→ Saved data entries:
BEGIN

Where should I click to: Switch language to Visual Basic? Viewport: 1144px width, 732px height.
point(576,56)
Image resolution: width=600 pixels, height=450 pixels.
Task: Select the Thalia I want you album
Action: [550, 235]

END

→ Exercise goal: Lay out the entries above as a Markdown table with two columns, No. and Line, giving each line its own numbered row and omitting any blank lines.

→ Solution:
| No. | Line |
|---|---|
| 1 | Where should I click to: Switch language to Visual Basic? Viewport: 1144px width, 732px height. |
| 2 | point(576,56) |
| 3 | Image resolution: width=600 pixels, height=450 pixels. |
| 4 | Task: Select the Thalia I want you album |
| 5 | Action: [550, 235] |